VS Code's chat now analyzes images from disk directly, with improved context visibility. What this means for your AI-assisted development workflow.

Faster visual debugging workflows and real-time visibility into context allocation reduce friction and guesswork in AI-assisted development.
Signal analysis
VS Code 1.112 Insiders introduces two operational improvements to its chat interface. First, the chat can now directly analyze images stored on your local disk - eliminating the previous friction of copying, uploading, or converting image files before asking questions about them. Second, the UI now displays reserved context with distinct visual indicators, giving you immediate transparency into how much context window is being consumed by the system versus your actual queries.
This matters because context management is now visible, not hidden. When you're working with large codebases or multiple files in context, you can see exactly what bandwidth the chat is allocating to background operations versus your prompts. This reduces the guesswork around why responses might be constrained or why certain files aren't being considered.
For teams doing visual debugging - UI bugs, screenshot analysis, design system reviews - the local image analysis removes a significant friction point. Instead of saving a screenshot, uploading it elsewhere, or describing it in text, you paste the path or drag the file directly into chat. The workflow compresses from 4-5 steps to 1-2.
The reserved context visibility addresses a real pain point in AI-assisted development: black-box context decisions. Previously, you'd submit a query and get an answer, but you wouldn't know if the chat dropped files from context due to size limits, system overhead, or other invisible constraints. Now you see it. This is particularly valuable when working with complex multi-file refactors where knowing which files were actually analyzed is critical.
This update signals that Microsoft is treating the chat-code-editor relationship as a primary workflow, not an afterthought. The specificity of these improvements - not broad feature additions, but friction-point reductions - suggests they're iterating based on actual developer usage patterns.
This update is part of a larger pattern: AI tooling maturation moves from novelty features to operational reliability. The features in 1.112 aren't flashy - they're about reducing friction in daily workflows and increasing transparency in how AI context works.
Builders integrating AI into their own tools should note what VS Code prioritized: (1) Multi-modal input without extra steps, (2) Transparency into system behavior, (3) Local-first processing where possible. These three things reduce cognitive load and increase trust in the AI layer.

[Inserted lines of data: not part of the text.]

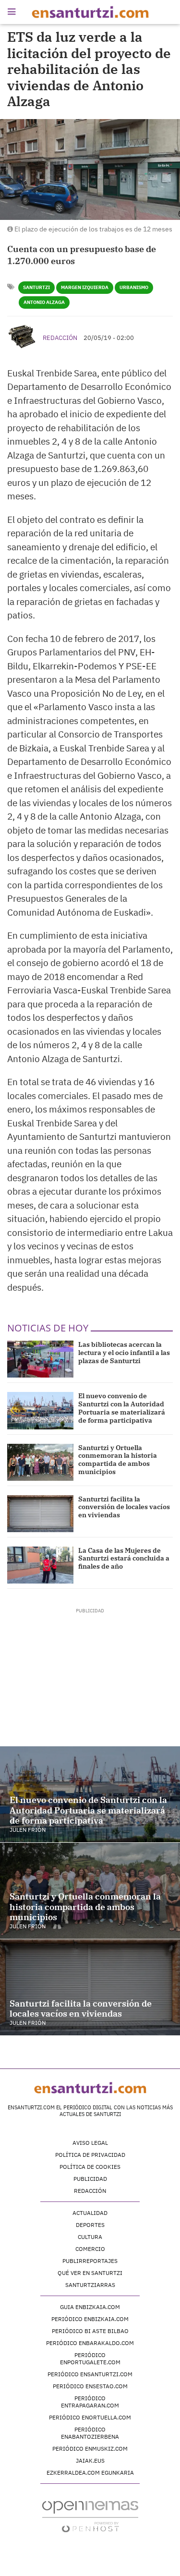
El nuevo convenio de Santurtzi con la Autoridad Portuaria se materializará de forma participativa (121, 1407)
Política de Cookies (90, 2166)
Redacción (60, 338)
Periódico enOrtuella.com (90, 2417)
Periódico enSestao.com (90, 2386)
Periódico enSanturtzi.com (90, 2374)
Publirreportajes (90, 2260)
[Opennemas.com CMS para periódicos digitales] (90, 2515)
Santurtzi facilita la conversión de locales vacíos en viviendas (124, 1507)
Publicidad (90, 2178)
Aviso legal (90, 2142)
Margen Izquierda (84, 287)
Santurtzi (36, 287)
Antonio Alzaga (44, 302)
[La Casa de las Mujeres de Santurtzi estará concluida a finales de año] (40, 1565)
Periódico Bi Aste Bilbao (90, 2330)
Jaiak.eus (90, 2460)
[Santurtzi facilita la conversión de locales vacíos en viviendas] (40, 1513)
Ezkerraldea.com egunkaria (90, 2472)
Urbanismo (134, 287)
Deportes (90, 2224)
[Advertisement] (90, 1674)
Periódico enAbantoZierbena (90, 2433)
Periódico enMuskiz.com (90, 2448)
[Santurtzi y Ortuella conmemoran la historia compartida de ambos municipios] (40, 1462)
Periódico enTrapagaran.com (90, 2402)
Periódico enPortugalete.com (90, 2358)
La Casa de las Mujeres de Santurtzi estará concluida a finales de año (123, 1558)
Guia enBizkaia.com (90, 2306)
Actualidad (90, 2212)
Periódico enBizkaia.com (90, 2318)
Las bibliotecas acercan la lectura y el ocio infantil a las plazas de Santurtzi (124, 1352)
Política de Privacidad (90, 2154)
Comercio (90, 2248)
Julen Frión (28, 1829)
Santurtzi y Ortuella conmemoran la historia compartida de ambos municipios (117, 1459)
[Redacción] (22, 336)
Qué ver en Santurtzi (90, 2272)
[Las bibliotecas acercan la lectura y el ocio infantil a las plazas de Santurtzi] (40, 1359)
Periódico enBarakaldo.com (90, 2342)
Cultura (90, 2236)
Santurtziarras (90, 2284)
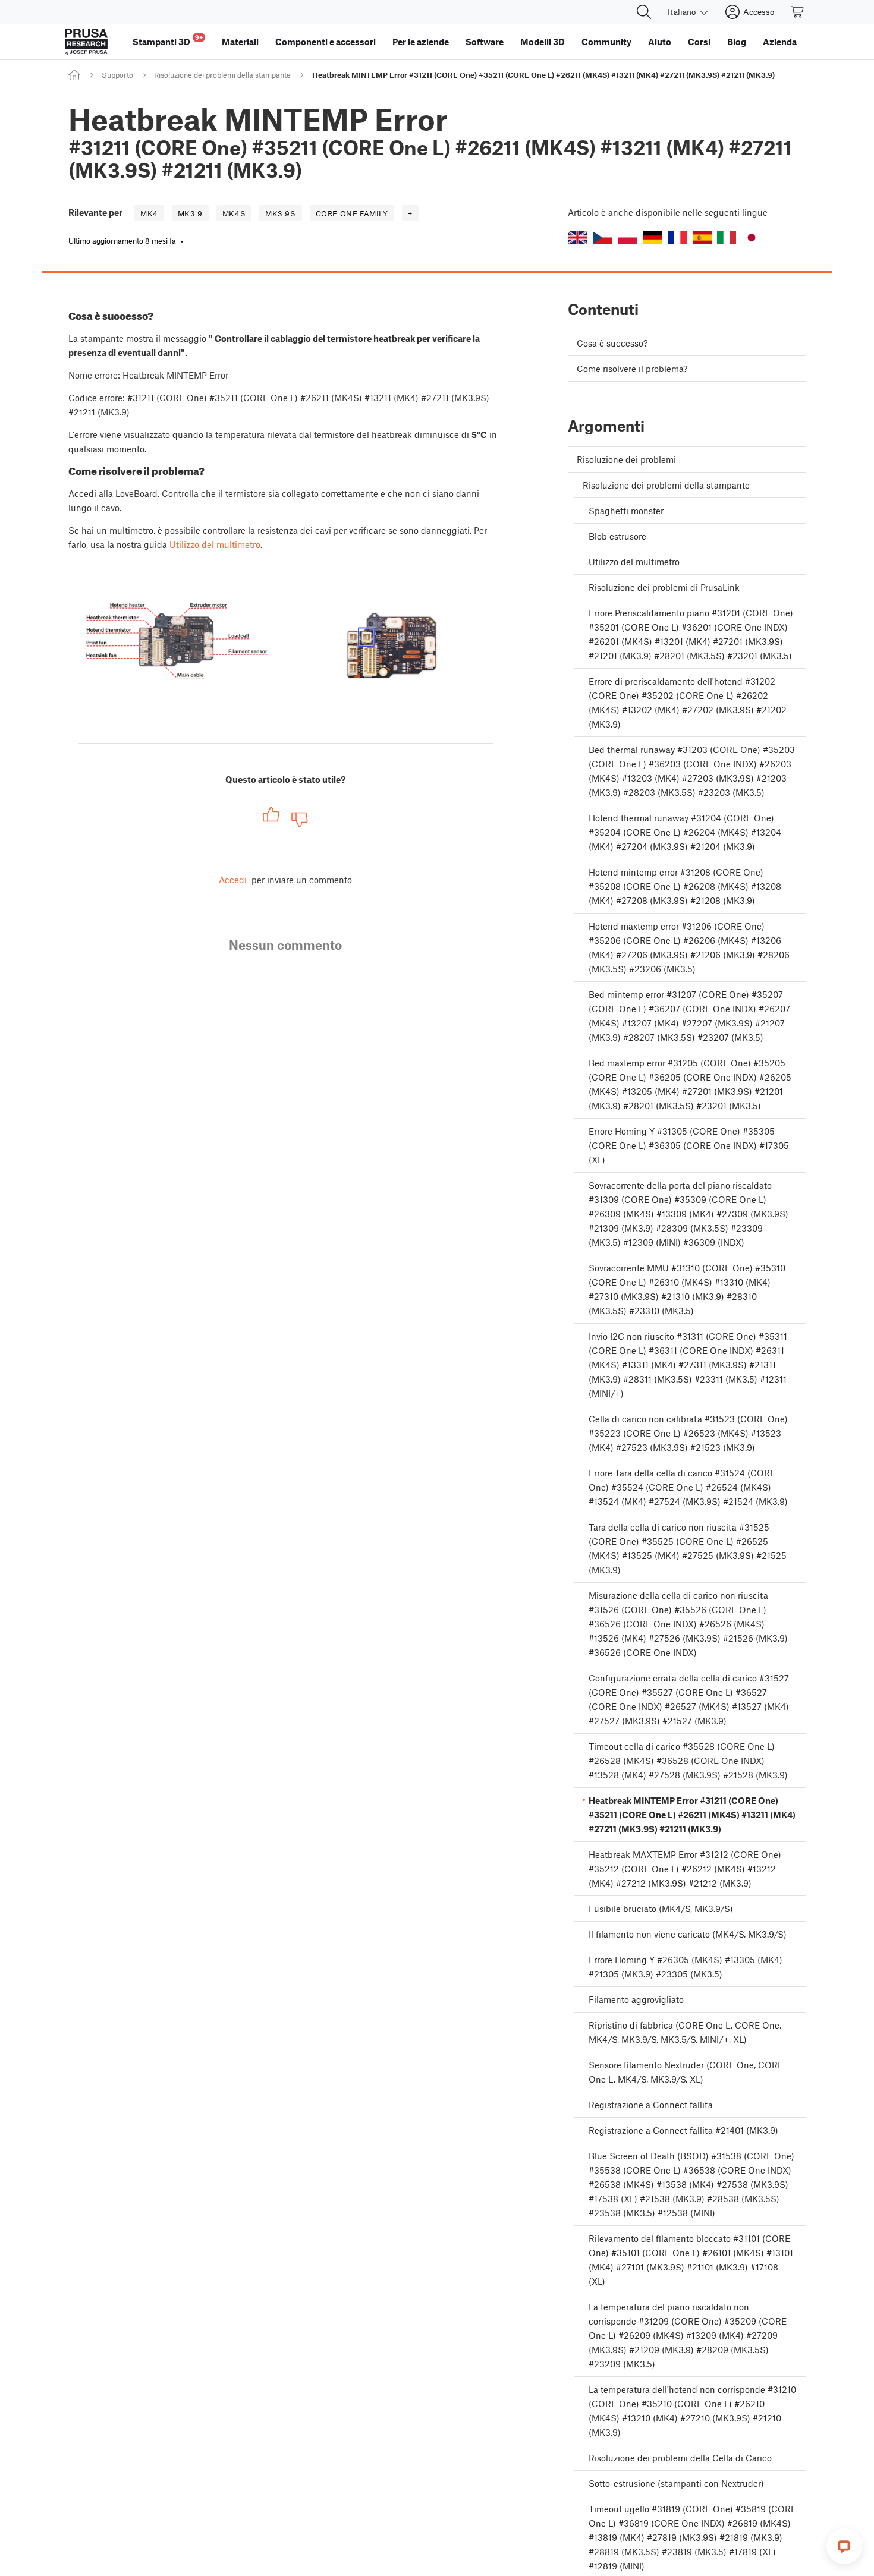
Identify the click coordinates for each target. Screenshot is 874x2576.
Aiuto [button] (659, 41)
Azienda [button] (780, 41)
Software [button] (485, 41)
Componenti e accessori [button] (325, 41)
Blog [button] (736, 41)
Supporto (117, 75)
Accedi (233, 879)
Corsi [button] (699, 41)
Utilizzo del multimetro (214, 544)
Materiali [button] (240, 41)
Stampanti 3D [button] (168, 40)
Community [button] (606, 41)
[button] (577, 237)
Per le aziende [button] (420, 41)
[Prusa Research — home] (86, 42)
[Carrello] (798, 12)
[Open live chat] (844, 2546)
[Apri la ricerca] (644, 12)
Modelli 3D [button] (542, 41)
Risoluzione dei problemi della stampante (222, 75)
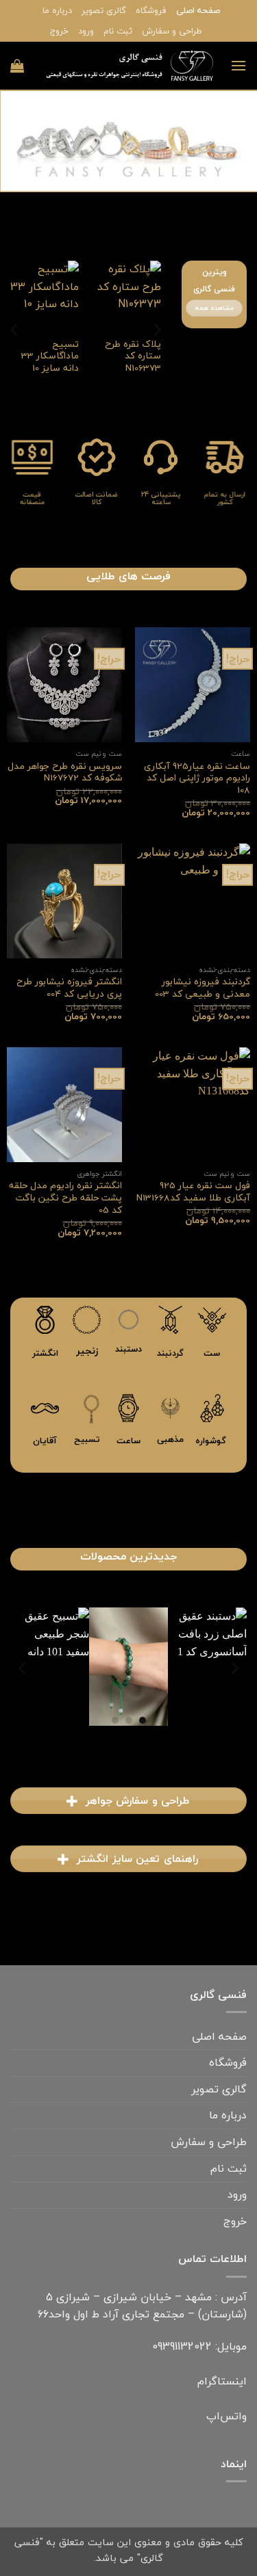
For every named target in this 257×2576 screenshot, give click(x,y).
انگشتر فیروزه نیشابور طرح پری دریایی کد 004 (69, 987)
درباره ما (57, 10)
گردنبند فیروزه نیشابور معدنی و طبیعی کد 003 (202, 987)
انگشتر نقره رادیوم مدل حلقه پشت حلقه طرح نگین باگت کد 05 (65, 1197)
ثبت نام (117, 30)
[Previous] (156, 329)
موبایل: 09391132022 (199, 2346)
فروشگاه (151, 10)
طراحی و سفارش (172, 30)
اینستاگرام (222, 2381)
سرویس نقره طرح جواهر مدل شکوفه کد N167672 (65, 772)
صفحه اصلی (198, 10)
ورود (86, 30)
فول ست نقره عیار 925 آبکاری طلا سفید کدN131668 (193, 1191)
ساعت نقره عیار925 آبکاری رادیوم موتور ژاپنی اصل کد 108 (197, 778)
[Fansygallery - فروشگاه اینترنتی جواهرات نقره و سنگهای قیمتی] (127, 66)
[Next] (15, 329)
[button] (238, 65)
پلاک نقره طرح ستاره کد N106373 (133, 356)
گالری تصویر (104, 10)
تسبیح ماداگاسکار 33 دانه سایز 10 (50, 356)
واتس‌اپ (226, 2416)
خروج (59, 30)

The reserved context visualization is particularly relevant if you're building chat interfaces or code-generation tools. Showing users what portion of the context window is 'theirs' versus 'system' changes how they think about prompt construction and file selection. It's a UI pattern worth adopting.
If you're using VS Code's chat for code review, debugging, or documentation generation, start testing the image analysis feature with your actual workflows. Document what breaks the chain of operations - are there image formats it won't accept? File system paths that don't work? Use this Insiders build to identify gaps before the stable release.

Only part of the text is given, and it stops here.